Citation : 2015 Latest Caselaw 273 Bom
Judgement Date : 2 September, 2015

Bombay High Court
Shri. Rameshwar Madhavrao ... vs Sau. Pratibha R. Bachkar on 2 September, 2015
Bench: Mridula Bhatkar
                                                                                         WP 3888_2015.doc

Vidya Amin
                         IN THE HIGH COURT OF JUDICATURE AT BOMBAY
                                 CIVIL APPELLATE JURISDICTION

                                     WRIT PETITION NO. 3888 OF 2015




                                                                                                  
         Rameshwar Madhavrao Bachkar                                      ... Petitioner




                                                                          
               Vs.
         Sau. Pratibha R. Bachkar                                         ... Respondent

         Mr. Ashok B. Tajane, Advocate for the petitioner.
         Ms. Neelam Bakshi i/b. Ms.

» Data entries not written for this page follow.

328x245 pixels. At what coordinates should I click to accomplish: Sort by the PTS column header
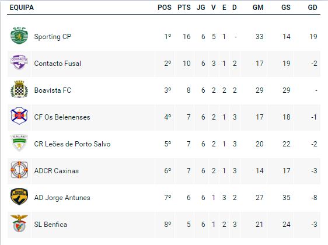click(184, 8)
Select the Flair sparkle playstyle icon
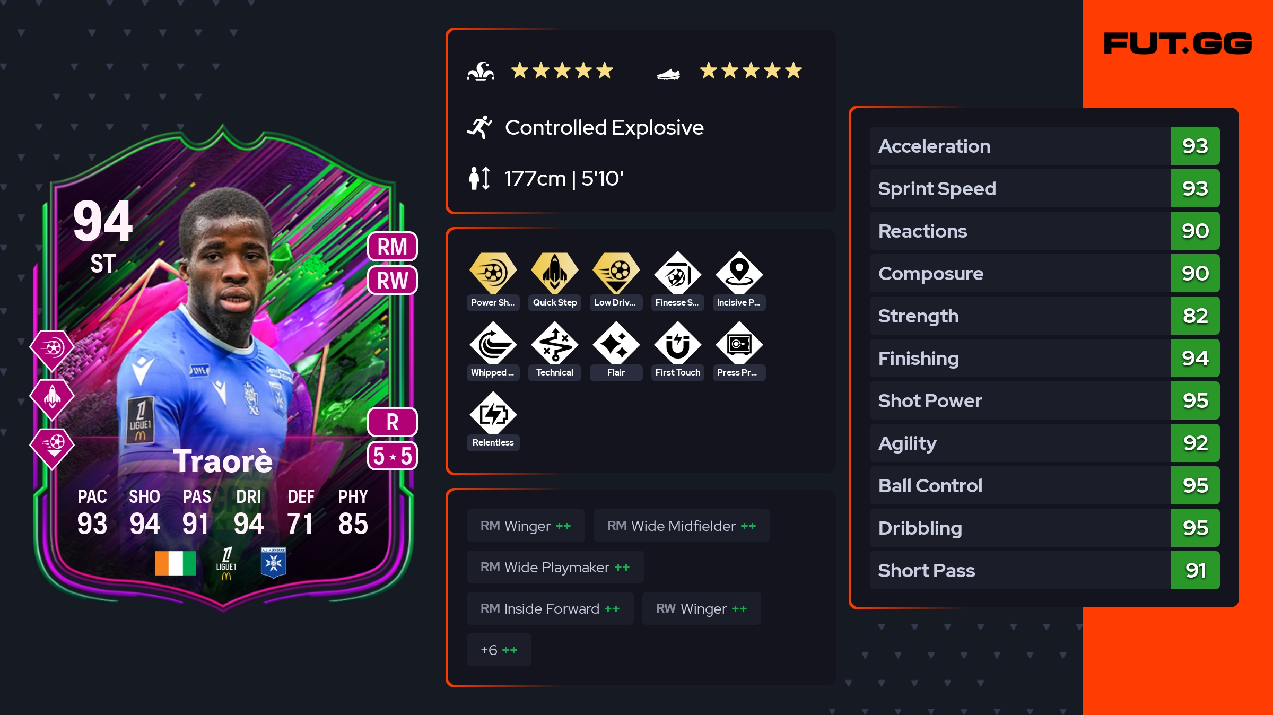 click(x=616, y=343)
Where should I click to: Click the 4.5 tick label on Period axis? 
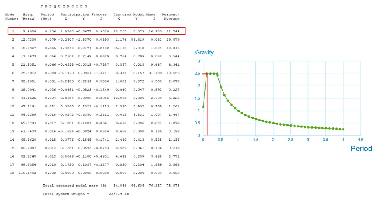[361, 140]
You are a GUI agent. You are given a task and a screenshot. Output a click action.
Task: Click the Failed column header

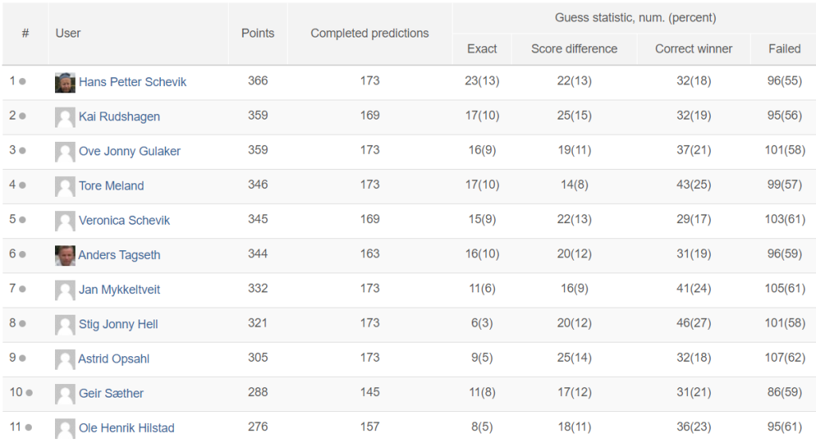click(x=784, y=49)
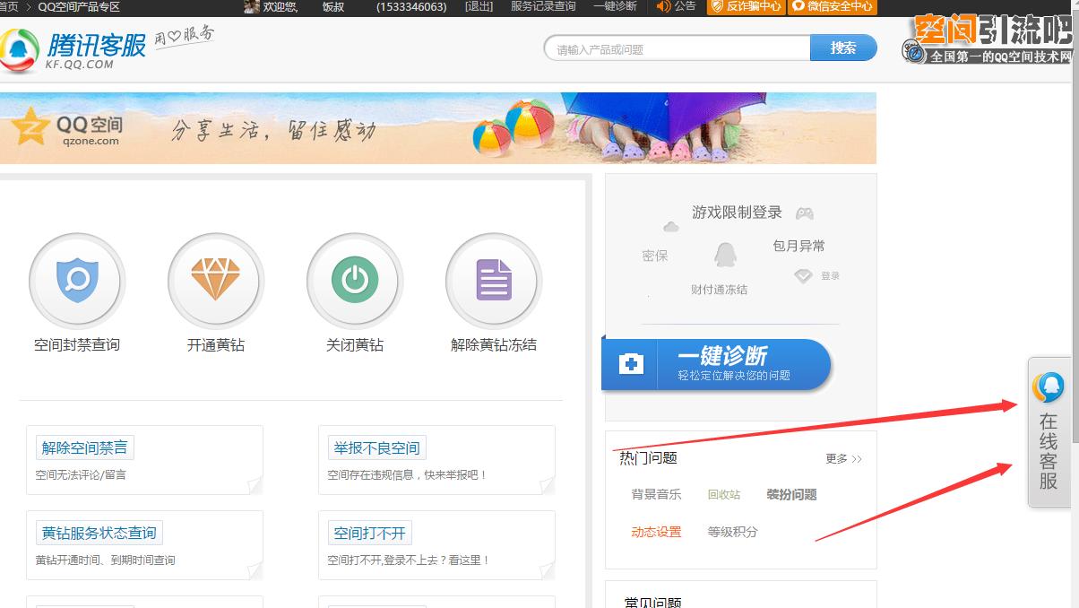Click the 解除空间禁言 button
The width and height of the screenshot is (1079, 608).
pyautogui.click(x=84, y=447)
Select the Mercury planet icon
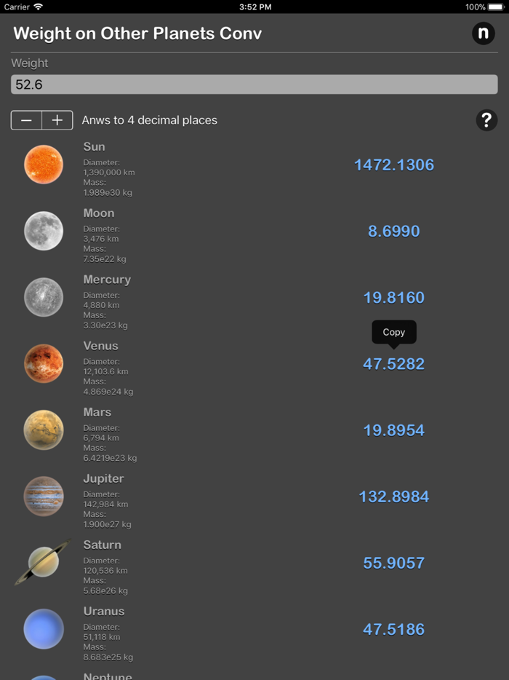509x680 pixels. [44, 297]
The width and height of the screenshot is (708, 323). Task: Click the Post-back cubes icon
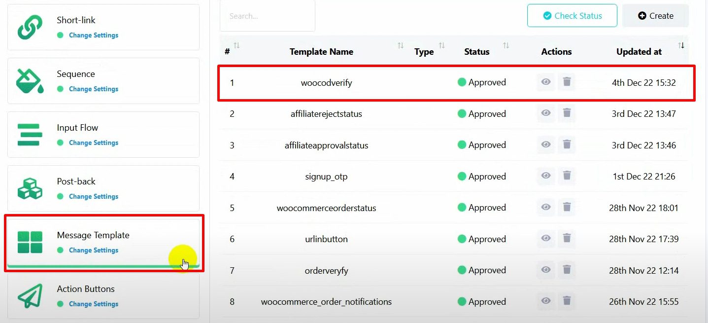tap(30, 188)

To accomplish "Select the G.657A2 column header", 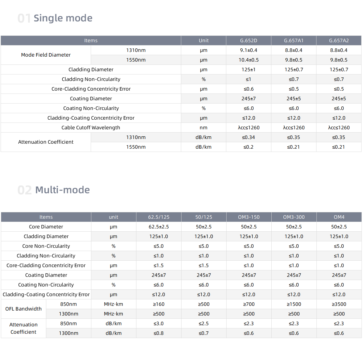I will point(339,40).
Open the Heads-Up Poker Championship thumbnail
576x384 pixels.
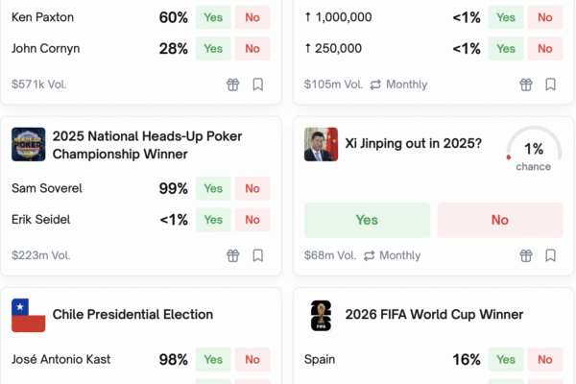click(29, 145)
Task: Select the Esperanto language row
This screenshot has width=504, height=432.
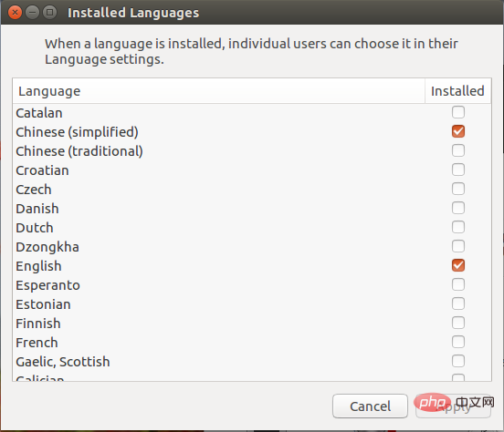Action: coord(252,285)
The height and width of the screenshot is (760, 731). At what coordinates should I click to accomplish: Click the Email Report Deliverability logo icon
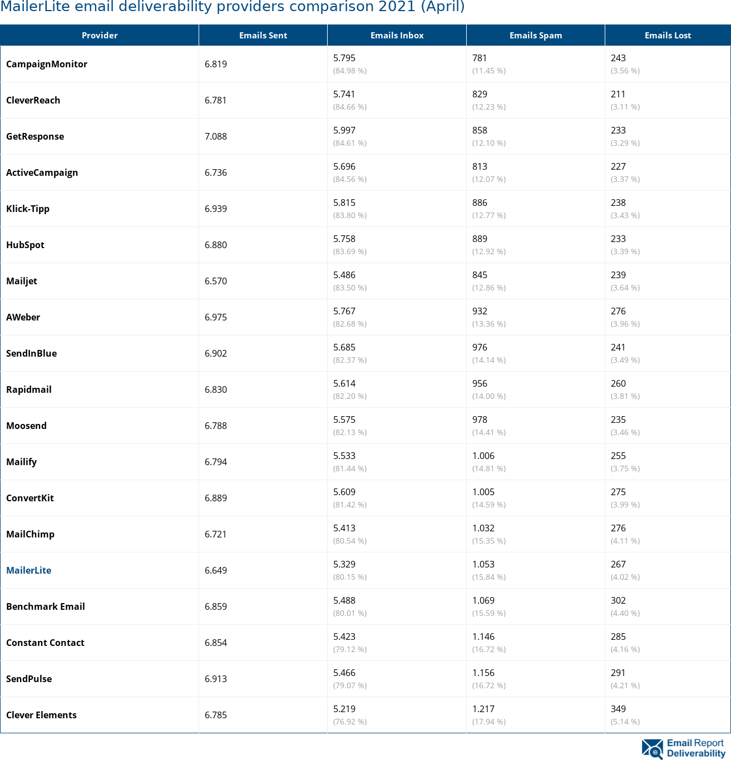coord(652,749)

Seema Chettri, Advocate for the respondent.




                                                                         
                            CORAM                        :         MRS.MRIDULA BHATKAR, J.
                            RESERVED ON                  :         AUGUST 12, 2015
                            PRONOUNCED ON                :         SEPTEMBER 2, 2015.




                                                            
         ORDER

Rule. Rule made returnable forthwith. By consent, the Writ Petition

is heard finally at the stage of admission.

2. In this Writ Petitioner, the petitioner/husband has challenged the

order dated 18th March, 2014 and 19th January, 2015. The

respondent/wife has filed the petition bearing no. A-250 of 2013 against

the petitioner/husband under section 9 of the Hindu Marriage Act for

restitution of conjugal rights. She has also filed the petition bearing No. E-

122/2013 under section 125 of Cr. P.C. for grant of maintenance. By the

order dated 18th March, 2014 the learned Judge of the Family Court,

Nashik directed both the parties that common evidence is to be recorded

in Petition No. A-250 of 2013 and the matters can be disposed of by the

common judgment. Thereafter, common evidence was produced by the

respondent/wife at Exhibit 20. At the request of petitioner/husband, the

matter was adjourned and it was fixed on 27 th November, 2014. However,

WP 3888_2015.doc

the advocate of the petitioner/husband refused to take cross-examination.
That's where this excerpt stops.